Usually, when a person asks what or who makes for a person, it's to dehumanize some person or group of persons. Our intention in this episode is to head in the opposite direction. Dad takes us on a worldwind tour of Western civilization (which, frankly, he often does) to see that what counts as personhood or humanity has been under dispute from the get-go and continues to be disputed up to this very day. Meanwhile, I explore the striking fact that, in the doctrine of the Trinity, Father, Son, and Holy Spirit are called "persons"—coincidence or not? (Not.) What does trinitarian personhood imply about human personhood? And could a robust nature-person distinction actually solve all the besetting problems of the modern world?!
1. Locus classicus = classical location or point, namely the verse of Scripture that is the foundation for a doctrine. For imago dei ( = image of God), it’s Genesis 1:26–28; see also Genesis 9:6.

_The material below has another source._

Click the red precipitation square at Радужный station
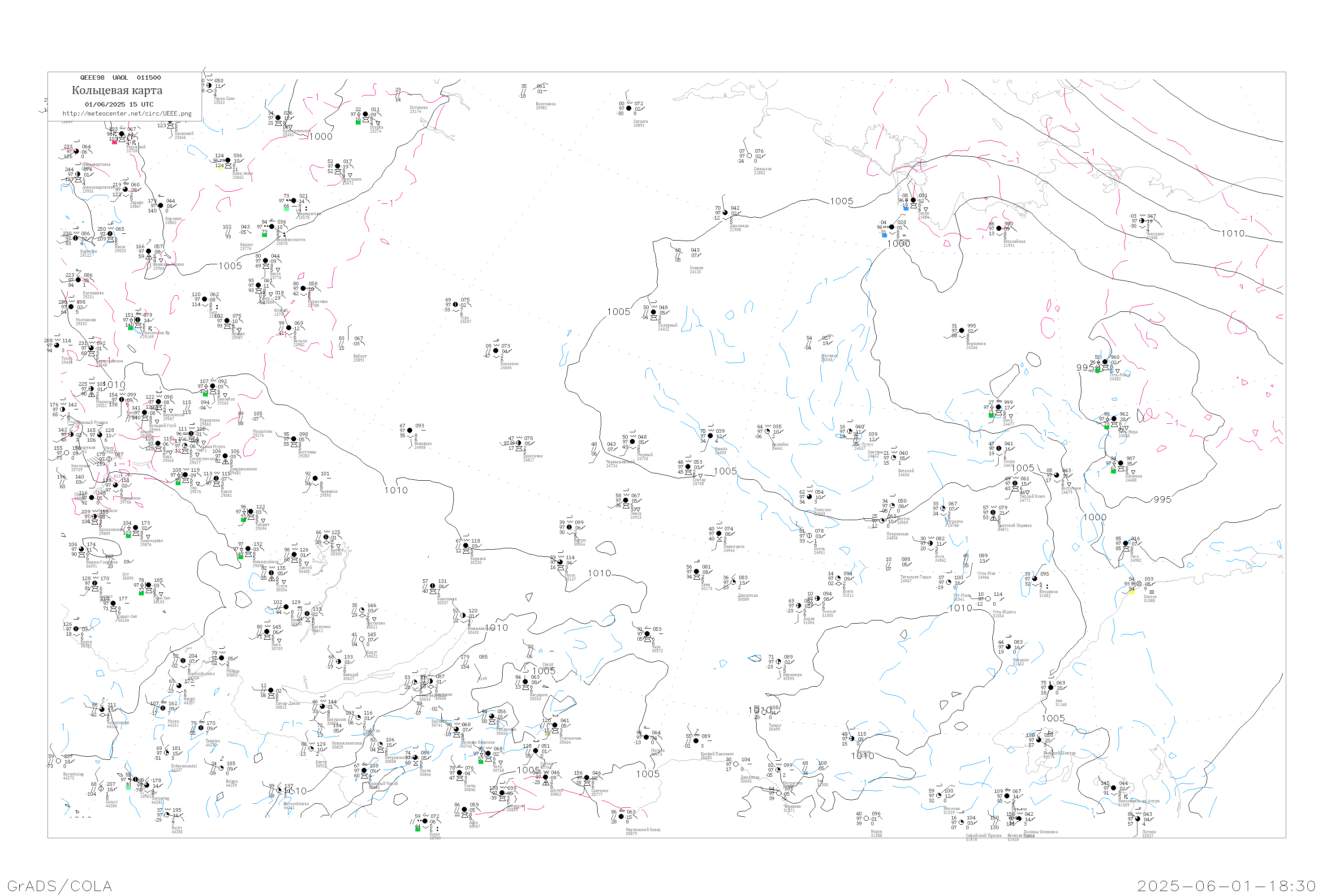point(114,142)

2. The Mesopotamian creation epic is Enuma Elish
3. Plato records Socrates’ attempt to die without the interference of hysterical women in Phaedo
4. The things I’ve written mentioned in this episode are: “Blessed Are the Barren” and Woman, Women, and the Priesthood in the Trinitarian Theology of Elisabeth Behr-Sigel
5. Dad discusses Leibniz vs. Voltaire & Spinoza in Paths Not Taken
6. John Locke, Second Treatise of Government
7. Thomas Jefferson, The Declaration of Independence
8. Thomas Hobbes, Leviathan
9. For more on the Lincoln-Douglas debates, see Harry V. Jaffa, A New Birth Of Freedom: Abraham Lincoln and the Coming of the Civil War
10. In this episode we both said that US law granted that enslaved Africans could be counted as 2/3 of a human in the census, but the actual number was 3/5 of a human (which is even less than what we remembered). Let us state for the record that all persons of African descent are 100% human.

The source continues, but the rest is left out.